Kierowca prowadzący pod wpływem alkoholu zatopił samochód w Miami w Wielkanocne niedzielnego ranka.
+ Rosyjska rakieta wyniesiona w przestrzeń w kierunku ISS
Według policji mężczyzna o imieniu Yandeivy Chavez Dominguez prowadził Toyotą Corollą w Wielkanocnego niedzielnego ranka, kiedy zjechał z chodnika i wpadł do morza.

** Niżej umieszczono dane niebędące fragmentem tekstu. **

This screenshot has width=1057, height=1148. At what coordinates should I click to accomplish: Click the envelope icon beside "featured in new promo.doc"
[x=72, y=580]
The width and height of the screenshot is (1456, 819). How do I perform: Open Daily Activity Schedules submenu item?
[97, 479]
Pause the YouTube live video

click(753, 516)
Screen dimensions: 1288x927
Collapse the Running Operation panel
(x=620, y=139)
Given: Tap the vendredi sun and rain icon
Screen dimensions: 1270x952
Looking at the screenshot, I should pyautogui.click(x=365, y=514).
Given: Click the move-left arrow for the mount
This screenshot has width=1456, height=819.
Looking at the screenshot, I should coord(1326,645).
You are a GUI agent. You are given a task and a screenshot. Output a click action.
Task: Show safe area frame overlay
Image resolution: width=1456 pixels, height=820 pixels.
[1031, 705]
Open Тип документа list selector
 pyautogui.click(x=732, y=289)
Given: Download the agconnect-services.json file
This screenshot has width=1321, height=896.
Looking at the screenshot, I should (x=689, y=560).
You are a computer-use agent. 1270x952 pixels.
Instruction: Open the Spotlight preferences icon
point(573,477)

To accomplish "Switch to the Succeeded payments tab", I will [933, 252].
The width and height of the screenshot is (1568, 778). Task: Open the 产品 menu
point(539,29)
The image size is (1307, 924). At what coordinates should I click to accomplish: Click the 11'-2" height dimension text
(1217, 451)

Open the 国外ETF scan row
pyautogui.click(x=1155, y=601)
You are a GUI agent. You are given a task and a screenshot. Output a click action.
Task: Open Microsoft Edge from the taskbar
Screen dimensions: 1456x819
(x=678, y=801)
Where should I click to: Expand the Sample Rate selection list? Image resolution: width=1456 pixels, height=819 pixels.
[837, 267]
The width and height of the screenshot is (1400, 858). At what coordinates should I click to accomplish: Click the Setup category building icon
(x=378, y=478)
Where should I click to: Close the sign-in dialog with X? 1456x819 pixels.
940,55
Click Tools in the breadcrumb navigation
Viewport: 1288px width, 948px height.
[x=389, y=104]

Andreas Asion, który mieszka w pobliżu miejsca wypadku, natychmiast wezwał służby ratownicze, gdy zobaczył, że samochód wpadł do wody, według New York Post.
“Był pijany, tak mi się wydaje. Dzięki Bogu wyszedł z tego cało i nie zabił nikogo, bo tu codziennie rano spaceruje wielu ludzi z psami” – powiedział Asion.
Gdy Asion dotarł na miejsce wypadku, zobaczył Domingueza pływającego w stronę brzegu. “Może to jest cud Wielkanocy” – żartował Asion.
Policja przeprowadziła test trzeźwości, który nie został zaliczony. Dominguez został oskarżony o prowadzenie pojazdu pod wpływem substancji i zatrzymany na miejscu. Nikomu nic się nie stało.